Бытует мнение, что творческие союзы (и Союз композиторов в том числе) были созданы сталинским режимом специально для прославления оного. Поэтому, мол, режим их и подкармливал заказами, квартирами, заграничными поездками, тиражами и иными преференциями. А сейчас, когда петь осанну режиму стало немодно, они-де уже не нужны. И в качестве самого убойного аргумента проводят аналогию с капиталистическими странами, где таких союзов нет.
Такую точку зрения обычно отстаивает околомузыкальная публика. Это особый тип людей: такие обычно не знают ни одной симфонии Чайковского, но со знанием дела рассуждают о его половой ориентации.
Придумал творческие союзы, конечно, не Сталин и не его режим: объединяться по профессиональному признаку люди стремились всегда. С глубокой древности известны гильдии каменотёсов, горшечников, суконщиков, оловянщиков, бочаров и прочих ремесленников. Это были первые саморегулируемые организации, объединенные по виду деятельности. Их целью было противостоять ужасному злу – некомпетентности. Мастерство профессионалов, таким образом, заставляло подтягиваться и «самодеятельность».
В Голландии в XVIIвеке существовала Гильдия художников, стать членом которой было высокой честью. Почему? Потому что гильдия объединила мастеров суперкласса, и ниже их уровня писать было попросту нельзя. Портреты и пейзажи «больших голландцев» ценились выше, чем «малых». Те, непринятые в гильдию, считались «самодеятельными» художниками. Неслучайно период существования гильдии совпал с золотым веком голландской живописи. Но вот ведь какая штука: когда вглядываешься в работы «малых голландцев», невольно поражаешься и их высокому мастерству. И это не парадокс. Срабатывает железная закономерность: чем выше уровень профессионального искусства, тем выше уровень и самодеятельного.
«Могучая кучка» была первым в России союзом композиторов, и тот художественный уровень, который задали и на котором творили кучкисты (во всяком случае, трое из них), оказал влияние на всю русскую музыкальную культуру XIXвека, а шедевры, созданные ими, остались вершинами русского искусства. И смотрите: в 1909 году Сергей Иванович Танеев создал 12 хоров специально для Московских Пречистенских курсов для рабочих. Вслушайтесь в эту музыку – исполнить её сегодня под силу не каждому профессиональному хору. А ведь она была написана Танеевым для самодеятельного коллектива! Каков же должен быть его уровень? Значит, сработала та же железная закономерность.
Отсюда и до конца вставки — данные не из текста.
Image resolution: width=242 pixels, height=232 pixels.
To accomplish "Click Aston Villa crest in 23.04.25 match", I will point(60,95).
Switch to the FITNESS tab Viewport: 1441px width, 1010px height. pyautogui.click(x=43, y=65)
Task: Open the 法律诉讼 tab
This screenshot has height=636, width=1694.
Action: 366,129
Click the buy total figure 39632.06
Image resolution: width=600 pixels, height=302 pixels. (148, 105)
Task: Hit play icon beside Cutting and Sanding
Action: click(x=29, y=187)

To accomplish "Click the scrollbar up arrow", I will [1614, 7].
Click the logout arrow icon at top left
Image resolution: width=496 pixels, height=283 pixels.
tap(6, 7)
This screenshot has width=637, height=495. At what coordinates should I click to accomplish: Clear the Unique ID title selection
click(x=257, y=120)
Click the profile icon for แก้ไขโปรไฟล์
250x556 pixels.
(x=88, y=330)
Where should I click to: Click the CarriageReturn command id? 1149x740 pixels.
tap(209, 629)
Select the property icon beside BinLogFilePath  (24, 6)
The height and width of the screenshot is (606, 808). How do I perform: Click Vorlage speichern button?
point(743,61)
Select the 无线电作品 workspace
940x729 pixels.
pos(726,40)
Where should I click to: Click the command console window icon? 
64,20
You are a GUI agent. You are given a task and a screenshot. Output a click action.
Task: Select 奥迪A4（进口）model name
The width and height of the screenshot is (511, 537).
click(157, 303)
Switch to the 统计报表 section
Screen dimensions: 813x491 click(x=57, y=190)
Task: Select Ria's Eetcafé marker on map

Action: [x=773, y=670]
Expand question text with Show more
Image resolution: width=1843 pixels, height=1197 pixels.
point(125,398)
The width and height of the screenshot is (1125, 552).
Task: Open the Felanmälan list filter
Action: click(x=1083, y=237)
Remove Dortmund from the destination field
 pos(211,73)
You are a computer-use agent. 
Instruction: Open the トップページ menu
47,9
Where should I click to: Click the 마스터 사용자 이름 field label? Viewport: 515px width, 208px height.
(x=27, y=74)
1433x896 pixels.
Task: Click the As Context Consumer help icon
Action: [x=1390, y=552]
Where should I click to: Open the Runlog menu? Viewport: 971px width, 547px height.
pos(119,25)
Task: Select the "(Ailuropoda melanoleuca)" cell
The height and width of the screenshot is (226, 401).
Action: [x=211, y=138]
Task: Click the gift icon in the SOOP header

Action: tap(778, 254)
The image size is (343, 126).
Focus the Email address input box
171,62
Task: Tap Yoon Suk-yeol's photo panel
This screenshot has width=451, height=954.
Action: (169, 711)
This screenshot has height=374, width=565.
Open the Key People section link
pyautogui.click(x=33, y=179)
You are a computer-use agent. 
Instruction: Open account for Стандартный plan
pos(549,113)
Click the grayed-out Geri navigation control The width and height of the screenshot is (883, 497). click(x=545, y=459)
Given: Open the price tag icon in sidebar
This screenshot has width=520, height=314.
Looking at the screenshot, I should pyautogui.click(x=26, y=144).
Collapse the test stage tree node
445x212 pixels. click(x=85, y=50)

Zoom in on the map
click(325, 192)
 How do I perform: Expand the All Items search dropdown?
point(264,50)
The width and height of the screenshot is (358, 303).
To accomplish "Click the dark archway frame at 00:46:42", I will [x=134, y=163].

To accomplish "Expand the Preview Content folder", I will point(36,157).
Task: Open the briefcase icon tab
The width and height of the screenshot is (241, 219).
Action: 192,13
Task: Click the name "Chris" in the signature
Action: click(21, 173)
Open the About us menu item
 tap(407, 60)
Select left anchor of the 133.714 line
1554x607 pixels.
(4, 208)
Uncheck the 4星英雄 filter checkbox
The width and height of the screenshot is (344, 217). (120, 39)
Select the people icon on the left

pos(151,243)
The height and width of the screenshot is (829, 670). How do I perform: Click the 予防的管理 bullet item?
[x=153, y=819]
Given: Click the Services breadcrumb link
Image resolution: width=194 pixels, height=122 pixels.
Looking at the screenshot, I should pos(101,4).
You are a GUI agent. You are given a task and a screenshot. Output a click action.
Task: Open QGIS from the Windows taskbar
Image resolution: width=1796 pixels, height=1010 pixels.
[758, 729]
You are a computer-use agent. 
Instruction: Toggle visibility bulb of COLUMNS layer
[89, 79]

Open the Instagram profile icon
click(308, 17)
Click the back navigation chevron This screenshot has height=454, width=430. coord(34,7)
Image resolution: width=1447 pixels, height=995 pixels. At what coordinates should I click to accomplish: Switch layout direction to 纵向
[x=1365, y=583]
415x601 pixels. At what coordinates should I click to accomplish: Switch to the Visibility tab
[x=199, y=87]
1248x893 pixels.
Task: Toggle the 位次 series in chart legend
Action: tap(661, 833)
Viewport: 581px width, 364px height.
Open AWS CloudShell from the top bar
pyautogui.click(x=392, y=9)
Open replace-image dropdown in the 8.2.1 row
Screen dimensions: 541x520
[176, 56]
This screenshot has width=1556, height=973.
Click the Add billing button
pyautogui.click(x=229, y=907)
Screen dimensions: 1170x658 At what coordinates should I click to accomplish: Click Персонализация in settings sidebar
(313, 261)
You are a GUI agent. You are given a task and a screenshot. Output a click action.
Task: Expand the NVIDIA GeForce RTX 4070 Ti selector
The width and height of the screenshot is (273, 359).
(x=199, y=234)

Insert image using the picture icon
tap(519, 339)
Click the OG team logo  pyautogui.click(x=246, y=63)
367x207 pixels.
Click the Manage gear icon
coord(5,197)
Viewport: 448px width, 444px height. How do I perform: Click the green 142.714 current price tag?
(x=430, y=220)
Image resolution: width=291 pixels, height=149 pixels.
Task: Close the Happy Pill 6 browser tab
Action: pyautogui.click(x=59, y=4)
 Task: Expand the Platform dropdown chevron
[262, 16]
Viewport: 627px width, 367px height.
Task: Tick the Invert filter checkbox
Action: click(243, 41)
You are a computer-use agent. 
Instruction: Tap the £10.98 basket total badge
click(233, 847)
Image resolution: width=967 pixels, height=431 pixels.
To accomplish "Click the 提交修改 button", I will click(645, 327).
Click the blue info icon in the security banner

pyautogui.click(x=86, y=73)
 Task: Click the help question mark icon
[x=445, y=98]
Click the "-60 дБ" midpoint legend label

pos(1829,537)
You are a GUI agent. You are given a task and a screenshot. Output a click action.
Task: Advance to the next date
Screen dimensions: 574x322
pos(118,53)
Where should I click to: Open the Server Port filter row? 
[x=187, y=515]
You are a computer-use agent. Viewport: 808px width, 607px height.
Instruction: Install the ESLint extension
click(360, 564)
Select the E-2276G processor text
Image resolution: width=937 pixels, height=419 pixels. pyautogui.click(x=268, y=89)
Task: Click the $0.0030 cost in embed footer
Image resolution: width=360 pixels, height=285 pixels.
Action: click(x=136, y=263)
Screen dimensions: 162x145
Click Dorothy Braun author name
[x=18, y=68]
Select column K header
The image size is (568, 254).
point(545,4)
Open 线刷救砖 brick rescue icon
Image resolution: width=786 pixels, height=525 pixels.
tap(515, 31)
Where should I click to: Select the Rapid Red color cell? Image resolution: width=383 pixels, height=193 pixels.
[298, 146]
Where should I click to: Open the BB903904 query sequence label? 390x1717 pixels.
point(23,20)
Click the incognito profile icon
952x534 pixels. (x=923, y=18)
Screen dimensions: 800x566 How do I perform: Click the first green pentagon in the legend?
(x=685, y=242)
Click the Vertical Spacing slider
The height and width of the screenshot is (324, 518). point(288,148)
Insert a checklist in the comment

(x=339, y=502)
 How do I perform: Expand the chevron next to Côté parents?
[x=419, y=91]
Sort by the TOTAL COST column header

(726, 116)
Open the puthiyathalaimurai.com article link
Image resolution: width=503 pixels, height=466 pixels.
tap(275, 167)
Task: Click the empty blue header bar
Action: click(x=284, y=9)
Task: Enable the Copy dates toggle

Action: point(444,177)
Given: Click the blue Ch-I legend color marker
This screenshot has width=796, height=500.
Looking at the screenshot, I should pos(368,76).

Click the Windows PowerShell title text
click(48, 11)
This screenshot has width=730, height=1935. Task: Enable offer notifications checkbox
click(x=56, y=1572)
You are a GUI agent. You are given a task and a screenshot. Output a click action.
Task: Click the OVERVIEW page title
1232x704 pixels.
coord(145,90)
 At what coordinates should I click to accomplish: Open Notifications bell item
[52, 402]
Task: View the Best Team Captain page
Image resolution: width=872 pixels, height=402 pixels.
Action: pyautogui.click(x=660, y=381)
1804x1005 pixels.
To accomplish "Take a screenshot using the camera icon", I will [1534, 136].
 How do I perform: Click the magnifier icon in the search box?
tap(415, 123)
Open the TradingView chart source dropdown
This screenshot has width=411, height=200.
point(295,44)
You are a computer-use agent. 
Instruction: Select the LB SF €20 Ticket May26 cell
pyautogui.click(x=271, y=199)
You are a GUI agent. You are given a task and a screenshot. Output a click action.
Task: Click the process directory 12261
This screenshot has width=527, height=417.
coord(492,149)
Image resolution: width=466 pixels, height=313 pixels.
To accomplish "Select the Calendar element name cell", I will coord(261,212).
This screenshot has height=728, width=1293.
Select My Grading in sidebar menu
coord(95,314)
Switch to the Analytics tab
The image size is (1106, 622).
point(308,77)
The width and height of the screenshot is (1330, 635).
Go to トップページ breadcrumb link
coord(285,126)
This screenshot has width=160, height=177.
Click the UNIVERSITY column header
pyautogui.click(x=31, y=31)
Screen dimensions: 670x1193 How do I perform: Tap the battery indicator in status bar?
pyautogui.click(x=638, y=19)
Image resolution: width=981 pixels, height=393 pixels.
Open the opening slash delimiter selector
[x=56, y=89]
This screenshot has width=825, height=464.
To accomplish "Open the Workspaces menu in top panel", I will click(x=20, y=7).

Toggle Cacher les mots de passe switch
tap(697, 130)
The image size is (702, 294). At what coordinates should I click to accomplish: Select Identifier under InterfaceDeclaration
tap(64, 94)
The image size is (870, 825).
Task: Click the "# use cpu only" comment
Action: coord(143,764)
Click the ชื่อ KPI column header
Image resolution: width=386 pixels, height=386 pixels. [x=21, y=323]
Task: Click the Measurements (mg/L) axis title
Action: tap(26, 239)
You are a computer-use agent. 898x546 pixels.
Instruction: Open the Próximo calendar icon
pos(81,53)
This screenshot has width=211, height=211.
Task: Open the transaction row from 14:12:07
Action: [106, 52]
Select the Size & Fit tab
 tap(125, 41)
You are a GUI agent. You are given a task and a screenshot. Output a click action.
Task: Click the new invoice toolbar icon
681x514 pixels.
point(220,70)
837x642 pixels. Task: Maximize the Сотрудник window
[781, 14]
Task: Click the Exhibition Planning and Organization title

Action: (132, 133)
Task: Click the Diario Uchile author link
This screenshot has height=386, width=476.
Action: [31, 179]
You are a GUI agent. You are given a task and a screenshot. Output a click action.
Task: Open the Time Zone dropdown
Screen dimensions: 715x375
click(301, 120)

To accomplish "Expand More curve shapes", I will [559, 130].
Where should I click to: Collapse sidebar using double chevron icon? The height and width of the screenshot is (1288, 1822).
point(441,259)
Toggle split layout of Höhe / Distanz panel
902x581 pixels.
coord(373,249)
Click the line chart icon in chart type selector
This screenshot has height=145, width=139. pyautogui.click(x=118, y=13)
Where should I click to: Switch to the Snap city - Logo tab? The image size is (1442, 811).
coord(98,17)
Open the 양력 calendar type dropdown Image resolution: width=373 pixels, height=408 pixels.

О преференциях. Насчет квартир, якобы выделяемых членам творческих союзов – миф. Легенда. Заграница? Ни малейшей скидки. Покупай путёвку, если есть в наличии. Издания? У меня, за всю жизнь издали один фортепианный сборник. К моему 50-летию.
Но была одна преференция – Главная. Она состояла в том, что государство в лице Министерства культуры заказывало и закупало у членов СК музыку, возлагая на себя обязательства по её исполнению. Это были оперы, симфонии, кантаты, романсы. Реже – песни (они обычно приобретались радио и телевидением). Закупалось, правда, далеко не всё – лучшее.
И что важно: многие закупленные оперы действительно ставились, симфонии игрались, кантаты пелись, романсы исполнялись. Существовала некая гармония: песенники не писали опер, а симфонисты не сочиняли песен. Ну, песенники, собственно, и не могли писать опер, а вот симфонисты порой могли «учудить» и в песенном жанре. Помните «Нас утро встречает прохладой…»? В 30-е годы «Песня о встречном» Д. Шостаковича была настоящей попсой. А 60-е вся страна пела песню Р. Щедрина «Не кочегары мы, не плотники» из кинофильма «Высота». А ведь оба композитора входят в число лучших симфонистов ХХ века.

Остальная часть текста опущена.